Coordination with Other Family Members' Plans

Special needs planning must be coordinated across the entire family:

Grandparents and Extended Family

  • Inform all family members about the risks of direct gifts or bequests
  • Provide language for including the beneficiary through an existing SNT
  • Consider including a "special needs trust trigger" clause in wills

Siblings

  • Address potential future role as trustee or guardian
  • Discuss inheritance equity considerations
  • Consider whether siblings' inheritances should be held in trust (to protect from creditors and ensure availability for family support)

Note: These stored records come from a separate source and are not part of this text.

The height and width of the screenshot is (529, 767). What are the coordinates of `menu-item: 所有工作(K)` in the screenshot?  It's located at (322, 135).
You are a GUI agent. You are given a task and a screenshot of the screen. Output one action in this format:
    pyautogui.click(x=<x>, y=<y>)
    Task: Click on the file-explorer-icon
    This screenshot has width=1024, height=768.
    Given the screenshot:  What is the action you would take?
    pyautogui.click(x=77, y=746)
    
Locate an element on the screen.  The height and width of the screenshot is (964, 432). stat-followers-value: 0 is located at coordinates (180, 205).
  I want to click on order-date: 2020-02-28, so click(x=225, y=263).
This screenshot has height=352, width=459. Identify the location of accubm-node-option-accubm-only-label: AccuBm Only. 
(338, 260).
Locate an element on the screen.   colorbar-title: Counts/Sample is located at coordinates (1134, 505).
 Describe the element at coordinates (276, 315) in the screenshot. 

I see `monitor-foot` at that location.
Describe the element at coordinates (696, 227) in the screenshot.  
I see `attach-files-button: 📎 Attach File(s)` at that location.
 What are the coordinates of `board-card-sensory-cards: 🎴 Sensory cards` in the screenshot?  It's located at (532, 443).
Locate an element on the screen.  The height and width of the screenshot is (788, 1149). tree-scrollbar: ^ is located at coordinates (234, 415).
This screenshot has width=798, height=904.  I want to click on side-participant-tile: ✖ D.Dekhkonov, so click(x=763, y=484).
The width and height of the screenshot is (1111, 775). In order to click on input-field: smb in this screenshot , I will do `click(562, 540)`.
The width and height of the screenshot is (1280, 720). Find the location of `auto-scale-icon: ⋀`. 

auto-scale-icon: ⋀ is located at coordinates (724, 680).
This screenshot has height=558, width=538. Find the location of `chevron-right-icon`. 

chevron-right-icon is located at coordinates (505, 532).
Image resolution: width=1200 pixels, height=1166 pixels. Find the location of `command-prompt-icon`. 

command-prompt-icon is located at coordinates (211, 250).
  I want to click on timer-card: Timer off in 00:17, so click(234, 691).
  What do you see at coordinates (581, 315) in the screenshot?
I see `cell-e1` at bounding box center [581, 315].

Life Insurance Beneficiaries

  • Never name the disabled individual as a direct beneficiary
  • Name the SNT as beneficiary, or name a trustworthy individual who will contribute to the SNT

Common Mistake: A well-meaning grandparent leaves $50,000 directly to a disabled grandchild in their will. Without knowledge of the special needs plan, this gift causes immediate loss of SSI and Medicaid benefits. The inheritance is quickly spent on medical costs that Medicaid would have covered, leaving the beneficiary worse off.

Planning Considerations

Selecting the Right Tool

ConsiderationFirst-Party SNTThird-Party SNTABLE Account
Funding SourceBeneficiary's own assetsOthers' assetsAny source
Payback RequiredYes (to state Medicaid)NoYes (to state Medicaid)
Asset LimitNo limitNo limitNo limit, but only $100,000 excluded from SSI
Annual Contribution LimitNo limitNo limit$19,000 (2025)
Age Restriction to EstablishUnder 65NoneDisability onset before age 46 (effective 2026)
ComplexityHigh (often requires court)ModerateLow (easy to open)
Investment ControlTrustee discretionTrustee discretionAccount owner chooses from plan options

When to Use Each Tool

  • First-Party SNT: Personal injury settlement, inheritance received directly before planning could occur, divorce settlement
  • Third-Party SNT: Parents funding from their estate, life insurance proceeds, ongoing family contributions
  • ABLE Account: Regular savings for disability expenses, employment income, smaller inheritances (up to annual limits)

Many families use multiple tools together: a third-party SNT funded by parents' estate for large assets, plus an ABLE account for day-to-day expenses that gives the beneficiary more independence and financial education.